Business vs. Obama? Maybe Not
These are not the best of times between the Obama Justice Department and the business community. But even the worst times are not as bad as they might seem, according to a panel at the ABA Annual Meeting in San Francisco.
Assistant Attorney General Tony West, who heads the department’s civil division, said the division has three top priorities: protecting the American people, primarily through its handling of terrorist detainee cases; fighting waste and fraud in areas like health care services and government procurement; and consumer protection, which is getting more attention from the Justice Department as the recession drags on.
He noted that the civil division also is leading the federal government’s challenge to a controversial immigration law in Arizona.
“But,” West said, “events will hijack your agenda.” He described the civil division’s role in leading the Justice Department’s handling of legal issues stemming from the BP oil spill in the Gulf of Mexico. In particular, he said, “our job is to ensure that not one cent of public dollars goes to cleanup costs.”
Robin S. Conrad, executive vice president of the litigation arm of the U.S. Chamber of Commerce, said there are a number of concerns shared by the business community and West’s civil division, including the importance of fighting fraud and some immigration issues.
“We are not always at odds with the civil division,” said Conrad. “It’s a case-by-case thing. The chamber will agree when it can agree, and will disagree when it must.”
The Gulf oil spill is one such area of disagreement, Conrad said.
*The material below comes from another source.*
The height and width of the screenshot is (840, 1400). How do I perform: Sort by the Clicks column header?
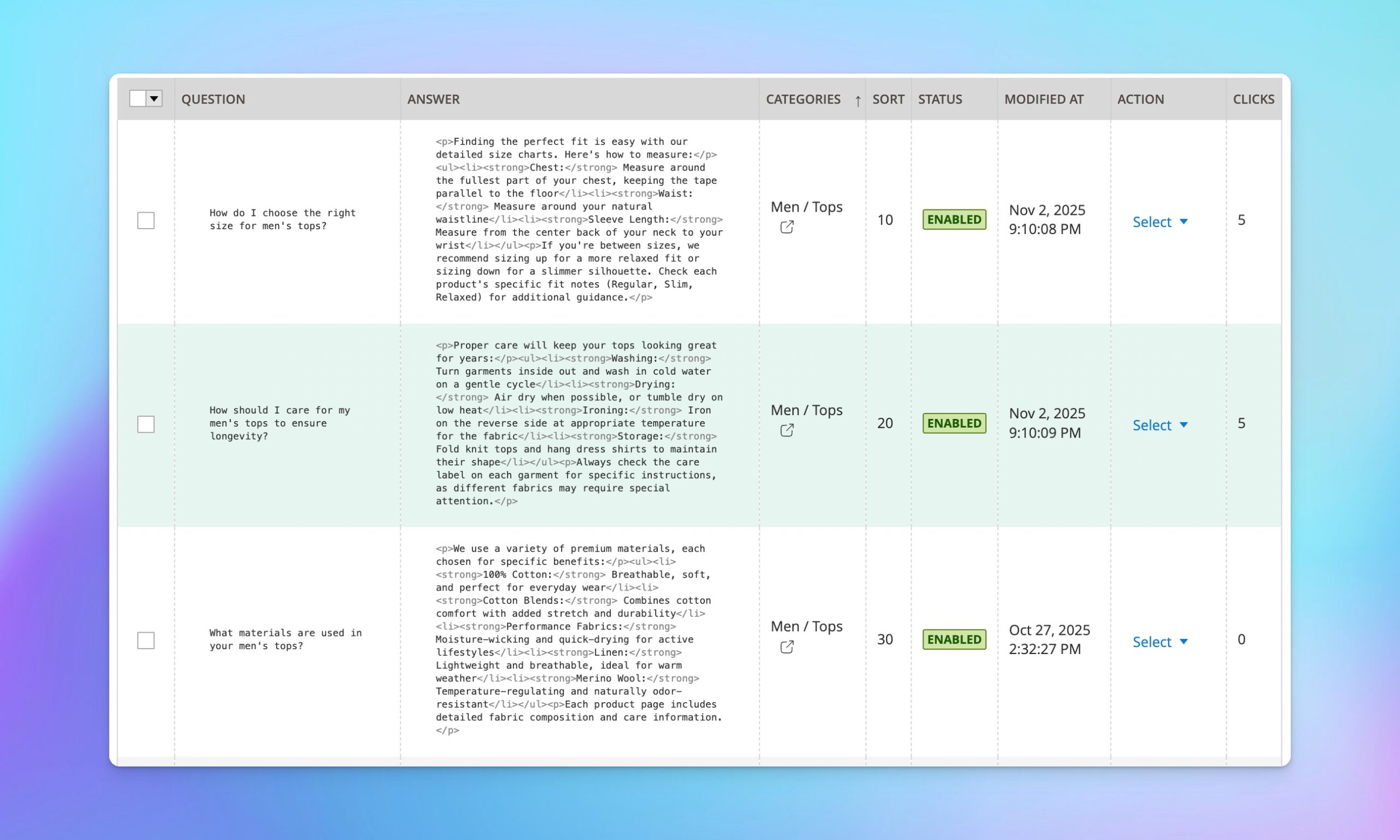[x=1253, y=99]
The drilling moratorium announced by the administration after the rig explosion in April, she said, was “hasty and ill-conceived.” Gregory Katsas, who headed up the civil division during the administration of President George W. Bush, was also on the panel hosted by the ABA Section of Administrative Law and Regulatory Practice.
Now a partner at Jones Day in Washington, D.C., Katsas said the civil division has continued to follow a number of positions introduced during that administration. “What we’re seeing,” Katsas said, “is a continuity between the positions we took and the positions Tony’s team has taken.”